Python: Google Vision doesn't (cannot) read and co...

Sony34 · 06-18-2023 12:12 PM

THIS CODE HAVE NO ERROR. The OUPTUT done.

The problem is that the converted files (.txt) are 0 bytes. Seems that google cloud vision cannot read and convert photocopied books, from PDF into TXT

import os
os.environ["GOOGLE_APPLICATION_CREDENTIALS"]="d:/doc/doc/MY-KEY.json"

from google.cloud import vision

from google.cloud.vision_v1 import types

from google.oauth2.service_account import Credentials

# from google.cloud import storage
# client library
# storage_client = storage.Client()

# Set up the Google Cloud Vision client with service account credentials
# credentials = Credentials.from_service_account_file('d:/doc/doc/bebe-1084-992b240528be.json')
# client = vision.ImageAnnotatorClient(credentials=credentials)
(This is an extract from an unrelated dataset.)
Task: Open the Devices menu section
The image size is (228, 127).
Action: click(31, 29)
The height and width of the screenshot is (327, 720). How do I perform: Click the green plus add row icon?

#pip install google-cloud-vision

# Set up the Google Cloud Vision client

client = vision.ImageAnnotatorClient()

# Directory containing the PDF files

pdf_directory = "d:/doc/doc"

# Output directory for the TXT files

output_directory = "d:/doc/doc"

# Get a list of PDF files in the directory

pdf_files = [file for file in os.listdir(pdf_directory) if file.endswith(".pdf")]

# Process each PDF file

for pdf_file in pdf_files:

pdf_path = os.path.join(pdf_directory, pdf_file)

# Create the output TXT file path

txt_file = os.path.splitext(pdf_file)[0] + ".txt"

txt_path = os.path.join(output_directory, txt_file)

# Read the PDF file as bytes

with open(pdf_path, 'rb') as file:

content = file.read()

# Convert PDF to image using Google Cloud Vision API

input_image = types.Image(content=content)

response = client.document_text_detection(image=input_image)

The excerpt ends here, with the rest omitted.